Alicia recently inherited a whole suite of home-grown enterprise applications. Like a lot of these kinds of systems, it needs to do batch processing. She went tracking down a mysterious IllegalStateException
only to find this query causing the problem:
select * from data_import where id > 10000
The query itself is fine, but the code calling it checks to see if this query returned any rows- if it did, the code throws the IllegalStateException
.
First, of course, this should be a COUNT(*)
query- no need to actually return rows here. But also… what? Why do we fail if there are any transactions with an ID greater than 10000? Why on Earth would we care?
Well, the next query it runs is this:
update data_import set id=id+10000
Oh. Oh no. Oh nooooo. Are they… are they using the ID to also represent some state information about the status of the record? It sure seems like it!
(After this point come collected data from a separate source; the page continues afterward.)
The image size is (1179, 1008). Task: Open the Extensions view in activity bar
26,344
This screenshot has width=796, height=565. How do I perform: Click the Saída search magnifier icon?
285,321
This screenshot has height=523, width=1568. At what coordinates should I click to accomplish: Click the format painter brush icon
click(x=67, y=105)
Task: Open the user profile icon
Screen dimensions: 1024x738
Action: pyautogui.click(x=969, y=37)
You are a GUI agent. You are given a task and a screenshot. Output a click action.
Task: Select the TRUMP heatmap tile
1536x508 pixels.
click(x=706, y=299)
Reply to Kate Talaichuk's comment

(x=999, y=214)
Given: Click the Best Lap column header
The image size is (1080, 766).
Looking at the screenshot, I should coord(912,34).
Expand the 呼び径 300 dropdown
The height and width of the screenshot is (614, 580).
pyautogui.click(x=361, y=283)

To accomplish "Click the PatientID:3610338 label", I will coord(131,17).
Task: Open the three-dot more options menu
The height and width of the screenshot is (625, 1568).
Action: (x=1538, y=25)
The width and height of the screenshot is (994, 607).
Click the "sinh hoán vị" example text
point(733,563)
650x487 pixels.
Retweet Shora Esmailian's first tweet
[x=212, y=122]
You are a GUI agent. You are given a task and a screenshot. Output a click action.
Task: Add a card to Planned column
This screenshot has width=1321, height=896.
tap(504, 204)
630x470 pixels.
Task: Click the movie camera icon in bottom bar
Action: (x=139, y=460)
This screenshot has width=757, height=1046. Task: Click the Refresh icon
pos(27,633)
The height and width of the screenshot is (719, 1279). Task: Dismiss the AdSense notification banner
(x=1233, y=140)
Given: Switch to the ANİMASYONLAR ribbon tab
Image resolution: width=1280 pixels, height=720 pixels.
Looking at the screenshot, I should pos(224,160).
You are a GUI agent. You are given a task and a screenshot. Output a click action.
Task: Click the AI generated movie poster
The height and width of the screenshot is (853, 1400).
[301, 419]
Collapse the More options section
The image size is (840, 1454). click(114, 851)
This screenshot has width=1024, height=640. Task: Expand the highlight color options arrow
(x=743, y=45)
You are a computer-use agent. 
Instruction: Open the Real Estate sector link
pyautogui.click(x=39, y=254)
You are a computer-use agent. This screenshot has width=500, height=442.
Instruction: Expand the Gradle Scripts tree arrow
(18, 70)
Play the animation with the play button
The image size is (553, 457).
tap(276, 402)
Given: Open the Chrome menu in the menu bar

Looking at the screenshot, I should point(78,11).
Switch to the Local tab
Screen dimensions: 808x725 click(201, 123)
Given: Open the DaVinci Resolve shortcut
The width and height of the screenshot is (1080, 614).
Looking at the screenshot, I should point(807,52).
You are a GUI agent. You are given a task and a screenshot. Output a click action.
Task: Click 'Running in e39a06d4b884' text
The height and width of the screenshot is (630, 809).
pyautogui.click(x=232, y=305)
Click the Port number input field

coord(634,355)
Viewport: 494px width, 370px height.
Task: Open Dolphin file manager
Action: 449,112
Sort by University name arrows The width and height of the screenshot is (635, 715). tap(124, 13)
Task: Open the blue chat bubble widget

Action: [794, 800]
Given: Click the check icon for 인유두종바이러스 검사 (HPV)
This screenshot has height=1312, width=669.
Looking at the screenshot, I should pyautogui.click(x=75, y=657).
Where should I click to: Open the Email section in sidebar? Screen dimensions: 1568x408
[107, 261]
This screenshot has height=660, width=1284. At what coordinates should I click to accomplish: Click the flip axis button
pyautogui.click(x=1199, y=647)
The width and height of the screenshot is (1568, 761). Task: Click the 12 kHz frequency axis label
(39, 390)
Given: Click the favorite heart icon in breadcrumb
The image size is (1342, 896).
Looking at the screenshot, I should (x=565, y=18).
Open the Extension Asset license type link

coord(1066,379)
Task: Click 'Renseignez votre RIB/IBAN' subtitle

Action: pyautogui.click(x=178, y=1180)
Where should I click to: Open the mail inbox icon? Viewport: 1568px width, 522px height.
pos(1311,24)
The program then starts INSERT
ing data, using a counter which starts at 1. Once all the new data is added, the program then does:
delete from data_import where id > 10000
All this is done within a single method, with no transactions and no error handling. And yes, this is by design. You see, if anything goes wrong during the inserts, then the old records don’t get deleted, so we can see that processing failed and correct it. And since the IDs are sequential and always start at 1, we can easily find which row caused the problem. Who needs logging or any sort of exception handling- just check your IDs.
The underlying reason why this started failing was because the inbound data started trying to add more than 10,000 rows, which meant the INSERT
s started failing (since we already had rows there for this). Alicia wanted to fix this and clean up the process, but too many things depended on it working in this broken fashion. Instead, her boss implemented a quick and easy fix: they changed “10000” to “100000”.